__Data for analysis__
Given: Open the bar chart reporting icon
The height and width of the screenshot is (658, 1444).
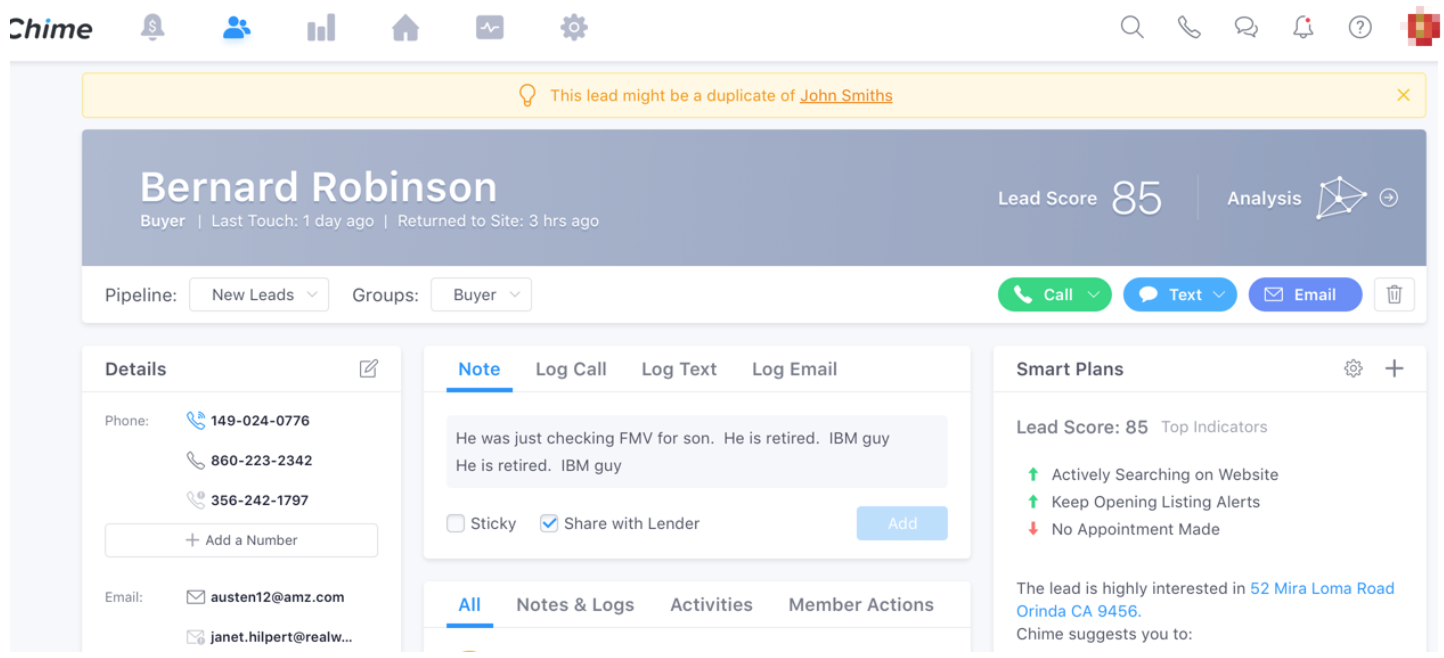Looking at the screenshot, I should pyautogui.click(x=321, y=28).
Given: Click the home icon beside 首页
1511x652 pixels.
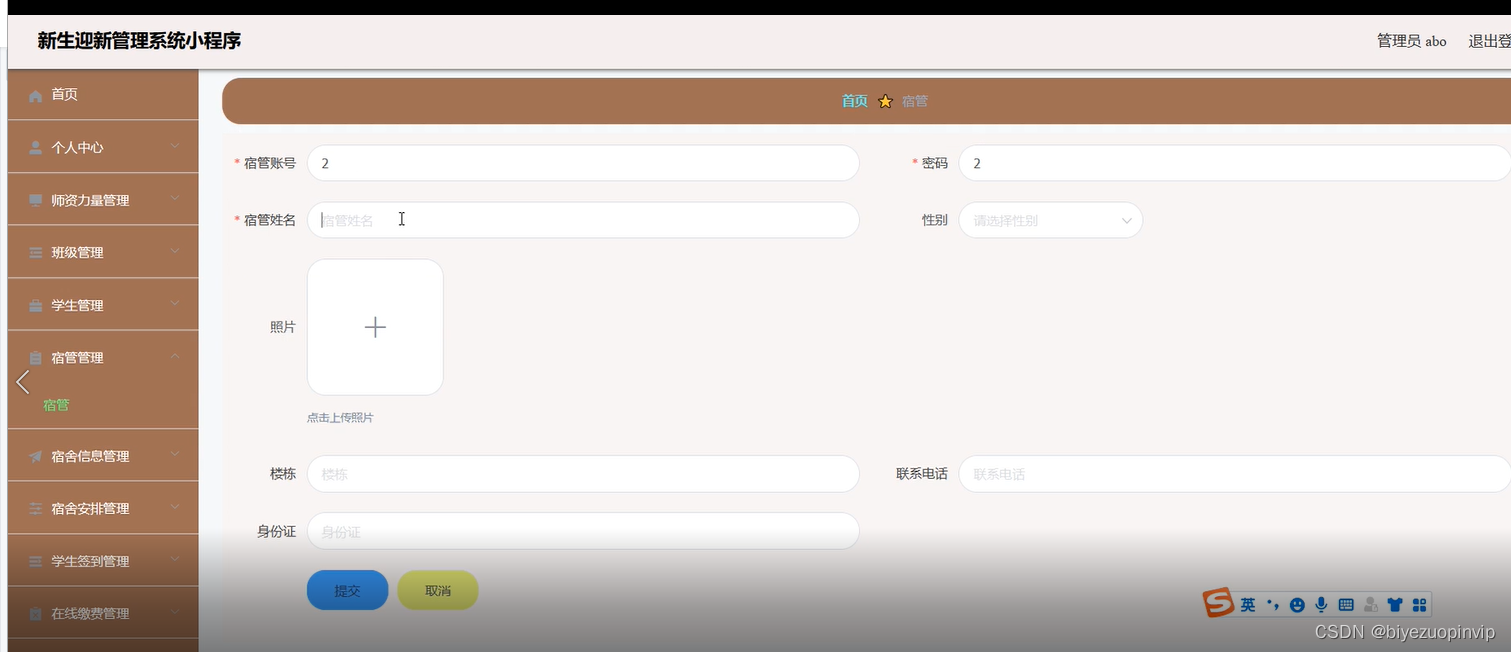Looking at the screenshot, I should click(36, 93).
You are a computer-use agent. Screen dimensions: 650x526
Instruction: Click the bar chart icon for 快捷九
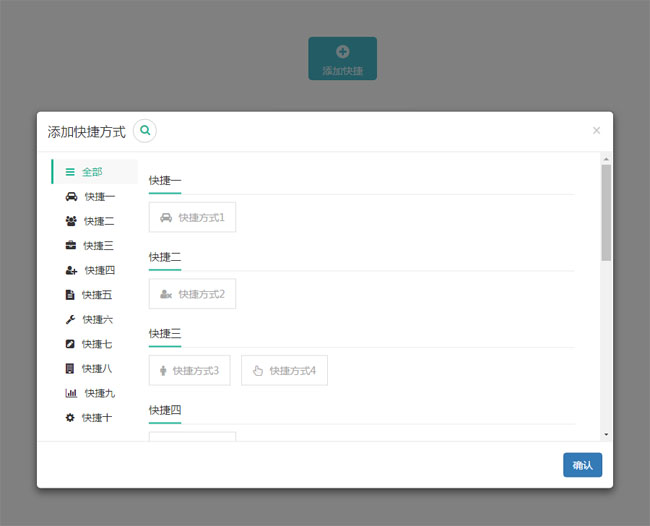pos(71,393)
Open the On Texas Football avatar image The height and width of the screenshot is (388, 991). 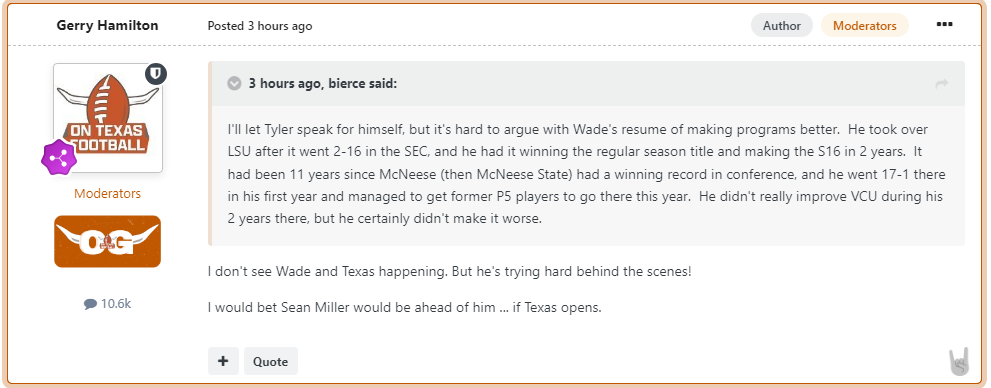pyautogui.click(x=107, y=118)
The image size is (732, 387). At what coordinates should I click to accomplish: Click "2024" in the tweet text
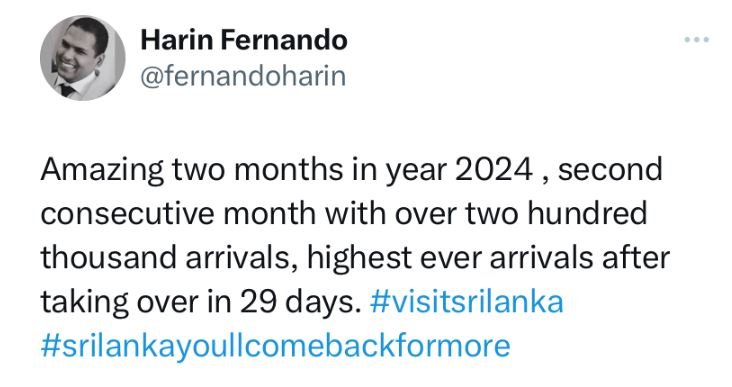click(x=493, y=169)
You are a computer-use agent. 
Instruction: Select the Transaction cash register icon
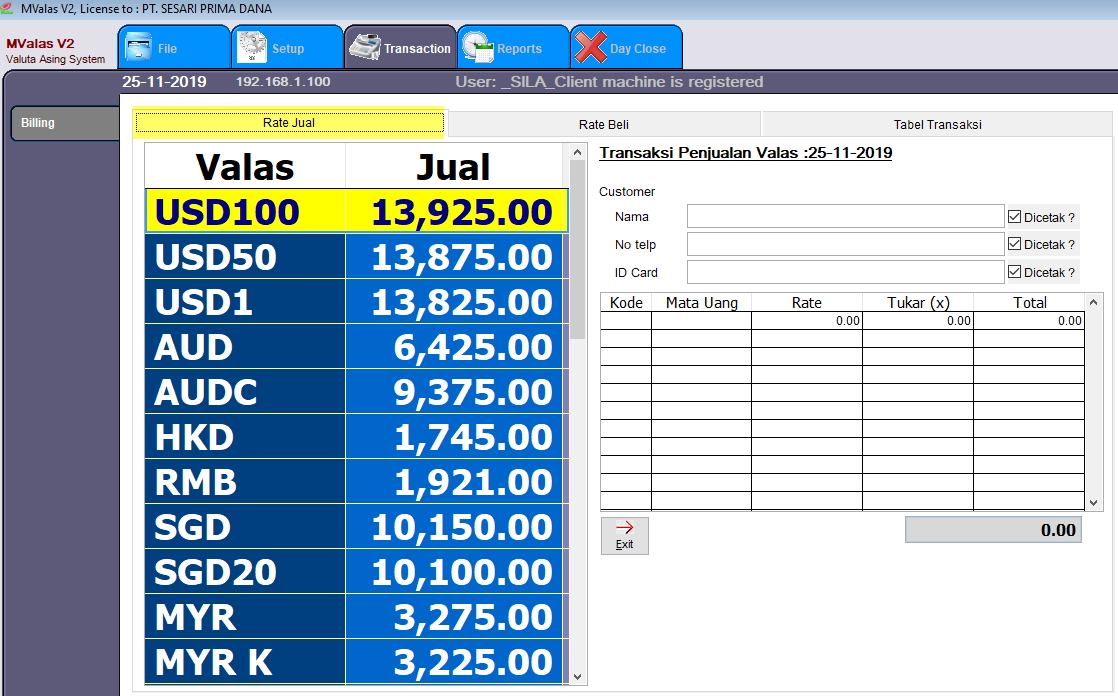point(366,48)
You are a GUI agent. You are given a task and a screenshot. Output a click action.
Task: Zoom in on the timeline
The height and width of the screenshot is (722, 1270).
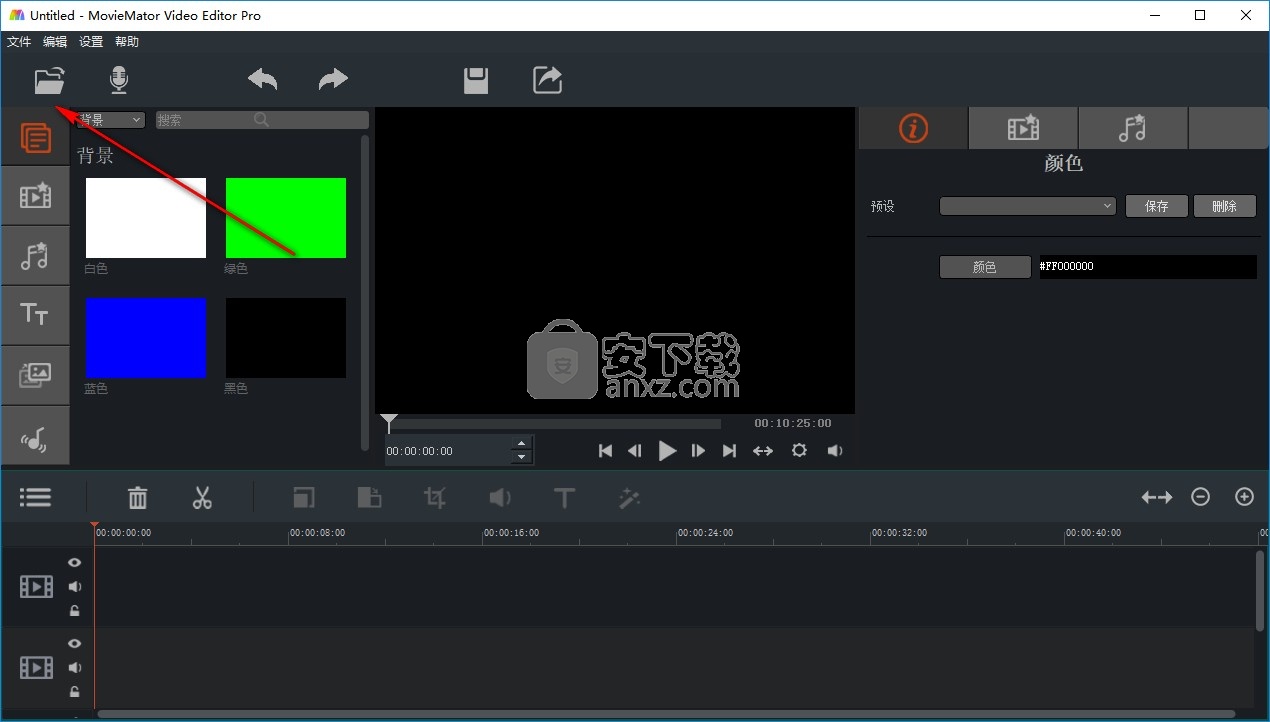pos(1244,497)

__Exercise prompt__
Beginning with the line that has "The height and width of the screenshot is (722, 1270).", repeat each remaining line of the data above word for word, keeping pictures out.

__Completed task__
The height and width of the screenshot is (722, 1270).
pos(1244,497)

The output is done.